The PACT Act expands the ability for federal authorities to prosecute people for crushing, burning, drowning, suffocating, impaling or sexually exploiting them.

Misty Valenta with the Williamson County Regional Animal Shelter told KXAN Friday that she supports this legislation, which now needs approval from the U.S. Senate. However, no vote is scheduled at this time.

“Any legislation that can pass to help maintain the standard of care, or increase the standard of care, for our companion animals is something that we support,” Valenta said.

The Williamson County shelter serves as a safe haven for animals seized in cruelty investigations. Since this summer, Valenta said the shelter has taken in more than 40 pets from animal cruelty cases, which is unusually high. The facility is still providing care to 33 dogs while the court proceedings are pending.

“Those animals must wait until their case is heard at the court,” Valenta explained, “and while they’re waiting, we’re taking care of them.”

John Schultz, a Round Rock police officer, is currently fostering Champ, a white bull terrier that was allegedly run over and dragged by his owner through a neighborhood in August.

“He can’t run like a normal dog and stuff like that due to his injuries,” Schultz explained, “but at the same time he walks very quickly when he gets excited. He plays just like a normal dog. He doesn’t have very much longer in order to get back to where he was before the incident occurred.”

The dog’s owner, Zager Yuseth Zelaya-Rubio, is now facing a state felony charge related to this incident of cruelty to a non-livestock animal.

Passage of the PACT Act this week made Schultz wonder what effect federal prosecution for these cases might have in the future.

“I think it allows [law enforcement] the opportunity to have them prosecute somebody on a bigger level,” Schultz said, “that maybe people will think about some of the decisions they make before situations such as this occur.”

The Texas Humane Legislation Network, which works to address unjust animal welfare laws in the state, applauded approval by the U.S. House of this legislation.
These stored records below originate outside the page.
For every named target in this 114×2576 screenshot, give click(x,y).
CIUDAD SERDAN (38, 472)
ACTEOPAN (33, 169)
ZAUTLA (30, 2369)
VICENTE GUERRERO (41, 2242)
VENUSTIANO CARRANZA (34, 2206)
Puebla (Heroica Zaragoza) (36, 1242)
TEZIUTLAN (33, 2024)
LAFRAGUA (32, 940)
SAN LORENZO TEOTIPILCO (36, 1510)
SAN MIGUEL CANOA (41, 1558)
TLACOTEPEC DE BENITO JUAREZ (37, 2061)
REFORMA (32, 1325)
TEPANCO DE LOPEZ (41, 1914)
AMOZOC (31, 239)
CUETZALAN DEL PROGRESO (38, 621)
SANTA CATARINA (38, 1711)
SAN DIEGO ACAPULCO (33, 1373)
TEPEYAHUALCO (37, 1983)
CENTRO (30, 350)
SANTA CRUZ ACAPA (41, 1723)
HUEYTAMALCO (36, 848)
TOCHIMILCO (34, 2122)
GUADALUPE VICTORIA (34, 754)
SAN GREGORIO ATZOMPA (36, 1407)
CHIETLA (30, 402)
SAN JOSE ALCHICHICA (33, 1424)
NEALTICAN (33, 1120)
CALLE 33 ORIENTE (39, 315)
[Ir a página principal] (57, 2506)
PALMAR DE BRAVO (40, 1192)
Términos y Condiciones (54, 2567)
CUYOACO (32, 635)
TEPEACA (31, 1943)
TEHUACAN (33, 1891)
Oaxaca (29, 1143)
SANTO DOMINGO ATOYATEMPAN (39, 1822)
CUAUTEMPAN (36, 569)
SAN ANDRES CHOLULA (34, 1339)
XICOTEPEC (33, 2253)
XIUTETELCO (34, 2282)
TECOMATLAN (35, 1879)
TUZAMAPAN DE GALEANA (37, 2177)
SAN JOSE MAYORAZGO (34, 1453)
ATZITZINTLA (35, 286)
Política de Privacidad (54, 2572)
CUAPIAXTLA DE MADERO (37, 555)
Under the PACT Act, those convicted would face federal felony charges, fines and up to seven years in prison.

Shelby Bobosky, the organization’s interim executive director, released the following statement Friday:

“THLN applauds the U.S. House of Representatives for voting through the PACT Act. Texas’ animal cruelty statue was strengthened in the 2017 legislative session and the PACT Act will only serve to compliment Texas’ tough animal cruelty law when crimes are committed on federal property or across state lines.


Passage of this Act is a national progression to keep our communities safe. There is a proven link between cruelty to animals and violence to humans and in 2016, the FBI began tracking animal cruelty crimes. Animal cruelty is a community issue and if you improve animal welfare in our communities, you improve public safety for everyone.”

While it remains unclear if the PACT Act will ultimately be enacted, animal advocacy groups pointed out that the U.S. Senate approved similar bills in the past twice.

KXAN wanted to find out what makes a cruelty to animal charge a felony. The state’s penal code showed that there are five ways:

  • If the person tortures an animal.
  • Seriously hurting another person’s pet.
  • Making two animals fight each other.
  • Using a live animal as a lure in a dog race.
  • Being a repeat offender of misdemeanor animal cruelty crimes.

Misdemeanor crimes in Texas include not giving an animal food, shelter or water. Those kind of charges could also result from abandoning an animal, causing harm to another person’s pet or overworking an animal.